Brieven ‘Nederlandse’ koningin ontrafeld
Koningin Elizabeth bivakkeerde jaren in Den Haag. Nee, niet de koningin die nu de Engelse troon bezet. Het gaat om Elizabeth Stuart, getrouwd met koning Frederik van de Palts.
Een Leidse onderzoekster heeft 662 brieven van en aan deze „eerste koningin in de Nederlandse Republiek” gelezen en bestudeerd. Vorige week verscheen haar boek ”The correspondence of Elizabeth Stuart, Queen of Bohemia. Volume II (1632-1642)” (uitg. Oxford University Press).
Wie was deze koningin? Elizabeth Stuart (1596-1632) wordt in Schotland geboren. Zij is de dochter van koning Jacobus I van Engeland en zus van koning Karel I. Zij trouwt in 1613 met Frederik (1596-1632). Diens moeder is Louise Juliana van Nassau, de oudste dochter uit het huwelijk van Willem van Oranje met Charlotte de Bourbon.
Frederik wordt op 4 november 1619 koning van Bohemen. Kort daarna laten zijn bondgenoten hem in de steek. In november 1620 wordt hij verbannen. Hij regeert maar één winter en krijgt daarom de bijnaam de Winterkoning.
Frederik en Elizabeth vluchten met hun gezin naar de Nederlanden. Hun neef prins Maurits biedt hun de gelegenheid zich in Den Haag te vestigen. Later bouwen zij ook in Rhenen een paleis en een jachthuis. Dat laatste wordt later bewoond door de bekende christelijke schrijver-boswachter Johan Veenhof.
Vanuit Den Haag schreef Elizabeth vele brieven. Ze kreeg er evenveel terug. De Leidse wetenschapster dr. Nadine Akkerman vond in de schrijfsels een heel andere vrouw dan zij had verwacht. „Elizabeth stond bekend als de lichtzinnige en extravagante gemalin van koning Frederick V. Wat mij het meest heeft getroffen, is dat de brieven een compleet ander beeld geven.

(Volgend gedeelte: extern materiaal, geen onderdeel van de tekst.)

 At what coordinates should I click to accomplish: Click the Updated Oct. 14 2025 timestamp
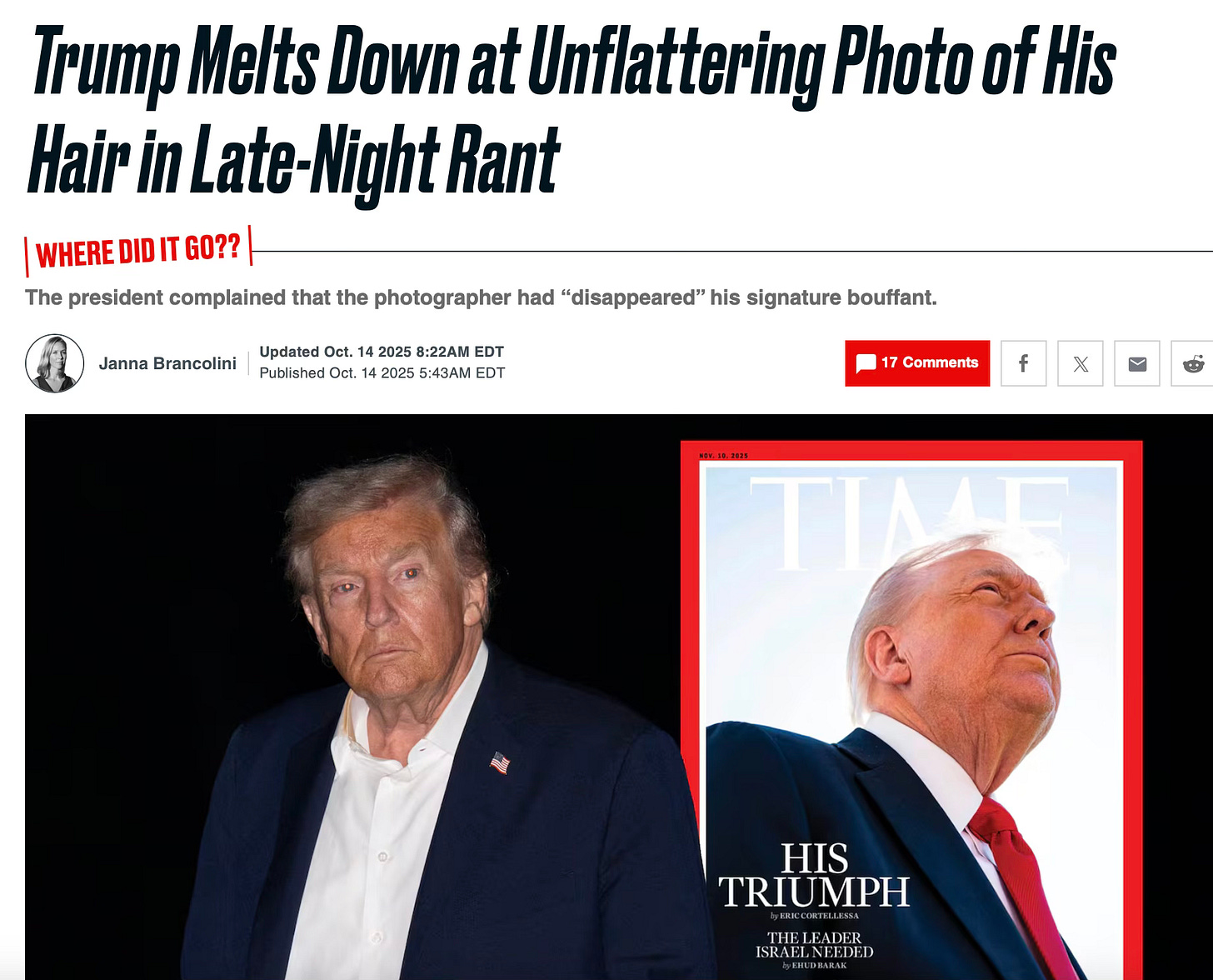click(382, 352)
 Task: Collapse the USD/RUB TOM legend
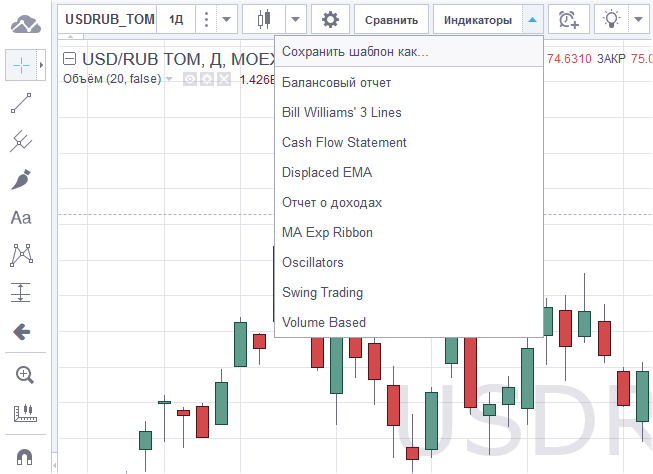[x=70, y=59]
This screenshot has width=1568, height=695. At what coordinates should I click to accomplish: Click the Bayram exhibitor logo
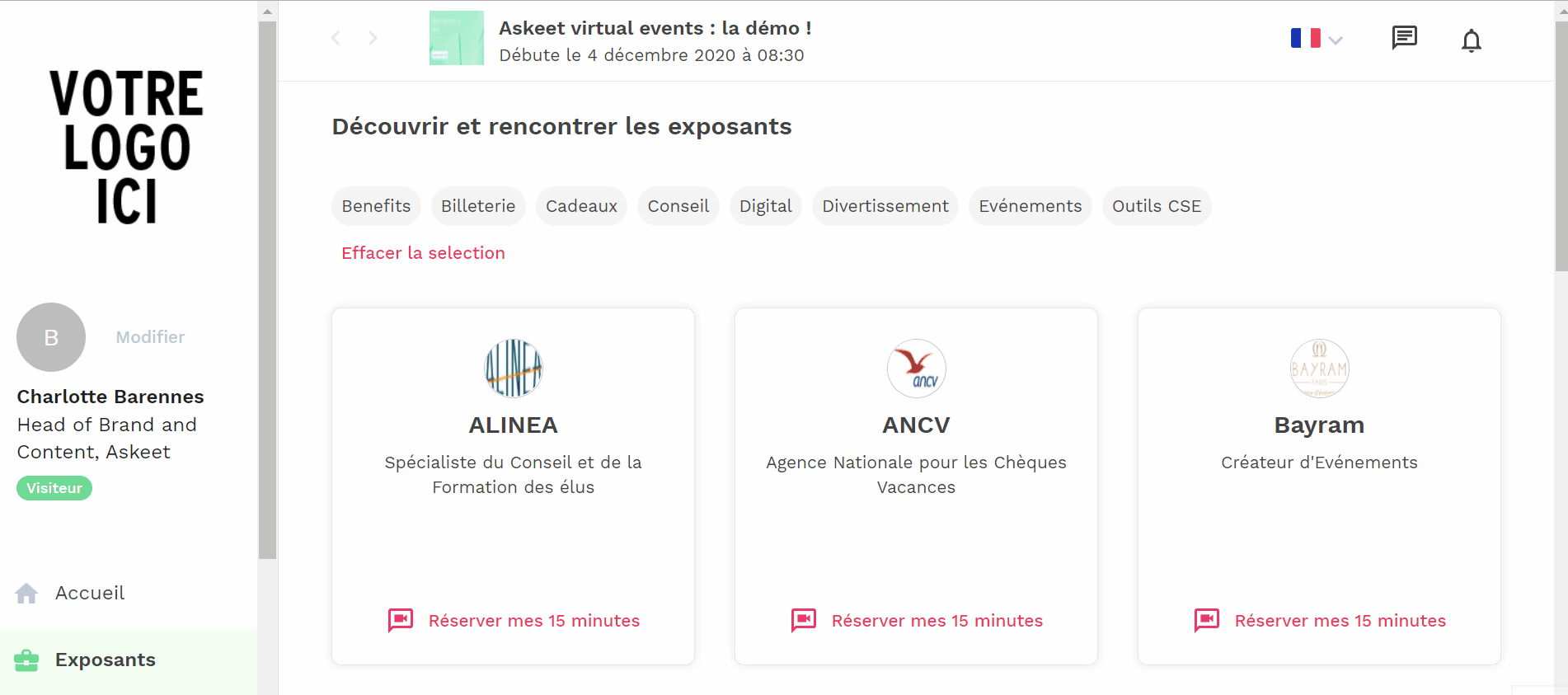(1319, 369)
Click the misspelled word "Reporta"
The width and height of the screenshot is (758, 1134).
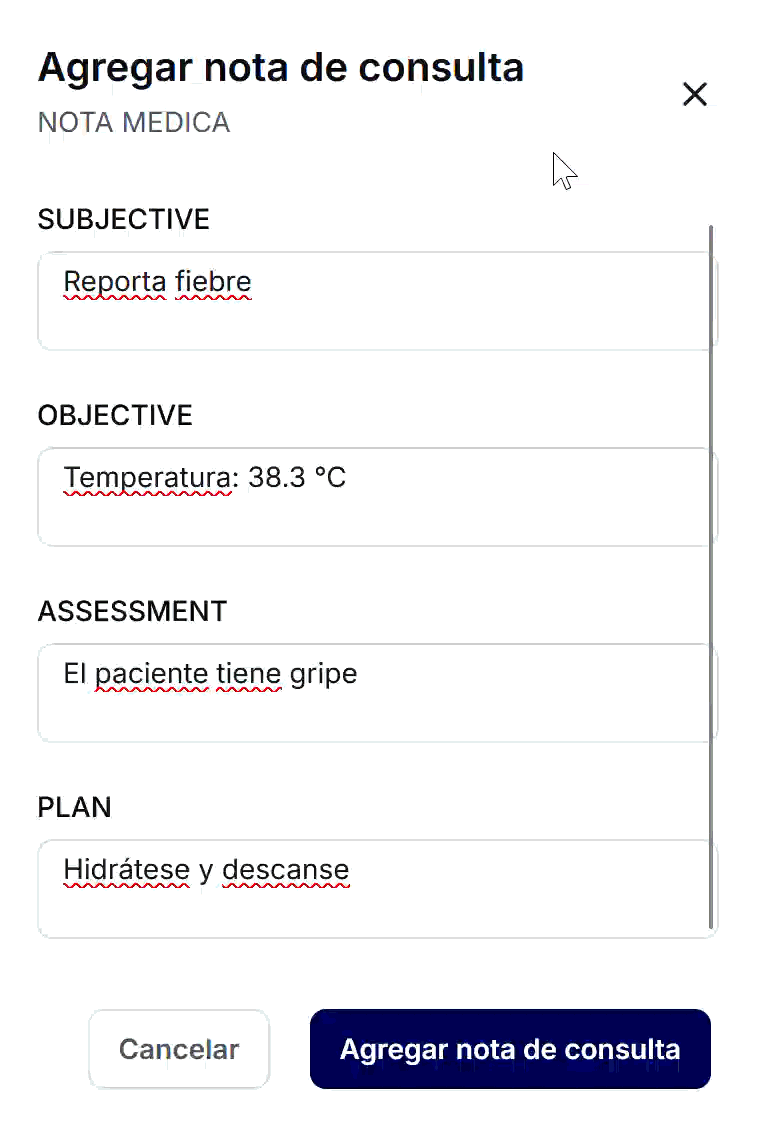point(115,282)
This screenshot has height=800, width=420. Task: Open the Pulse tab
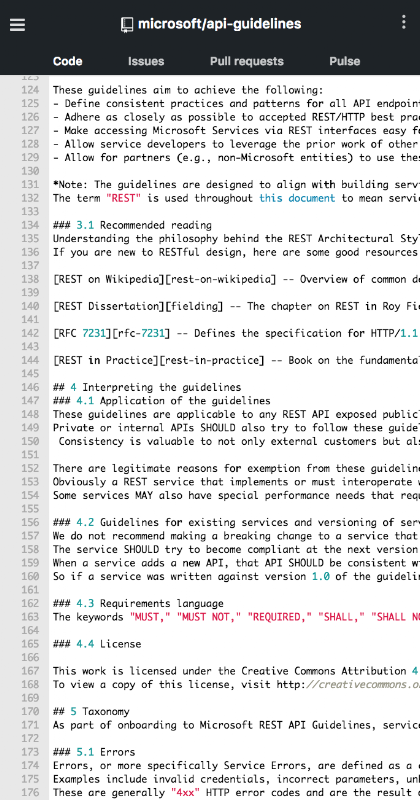pos(344,61)
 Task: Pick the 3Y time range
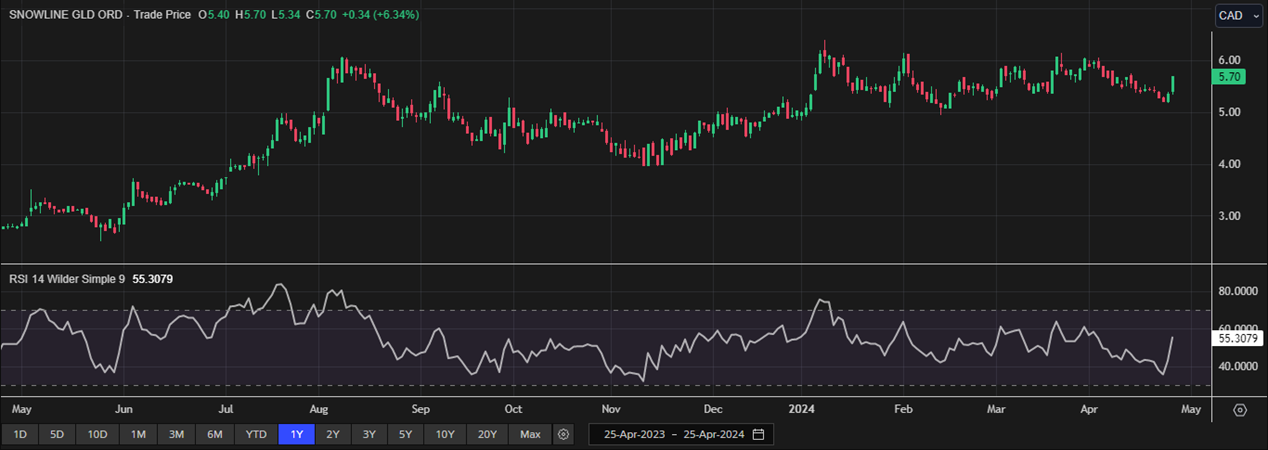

Na de dood van haar man, keurvorst van de Palts en koning van Bohemen, was Elizabeth genoodzaakt de rol van de koning over te nemen, en de strijd aan te gaan om het verloren terrein van de Palts terug te winnen.”
Elizabeth was actief bezig met de politiek, concludeert Akkerman. „Vanachter haar schrijftafel nam ze het initiatief voor ambassadeursbijeenkomsten en internationale verdragen, en beïnvloedde diplomatieke betrekkingen, belegeringen en schermutselingen in een door oorlog verscheurd vroegmodern Europa.”
Het was geen rol die zij uit eigen beweging zou hebben gekozen, zegt Akkerman. „Dit blijkt uit een in november 1632 geschreven brief aan een voormalige hofdame, Lady Broughton. Elizabeth schrijft dat zij voortaan veroordeeld is tot een leven met zware verplichtingen: „Wie zou ooit hebben gedacht dat ik staatshoofd zou worden, een rol die ik altijd het meest heb verafschuwd.””
Het vorige week verschenen boek geeft de brieven weer uit de periode 1632-1642. De brieven gaan veelal over staatsaangelegenheden. „Elizabeths correspondentie stelt ons in staat de gebeurtenissen in het vroegmoderne Europa in een breder perspectief te zien. Ze had persoonlijk contact met alle belangrijke actoren in die periode en correspondeerde met hen over onderwerpen van militair, politiek en diplomatiek belang. Al deze personen en de onderwerpen die zij bespraken, komen in haar brieven naar voren.”
Akkerman kon de brieven niet zo weglezen. Veel ervan waren in cijfercodes weergegeven. Via dergelijk geheimschrift communiceerden vorsten, ambassadeurs, diplomaten en politici met elkaar. Het was in die tijd nooit zeker of de brief niet in verkeerde, vijandelijke handen zou terechtkomen. De Leidse onderzoekster moest er zeven verschillende cijfercodes voor uitpluizen. Zij deed dat als eerste onderzoekster. Haar ontcijferwerk is daarmee ook relevant voor andere onderzoekers van correspondentie van mensen uit het begin van de 17e eeuw.
De nu verschenen uitgave is er een van een serie van drie. Later dit jaar moeten ook de brieven uit de periode 1603-1631 verschijnen; volgend jaar die van de laatste jaren van de vorstin, 1643-1662. Daarmee rondt Akkerman een groot project af, dat begon met haar proefschrift over een deel van de brieven van Elizabeth.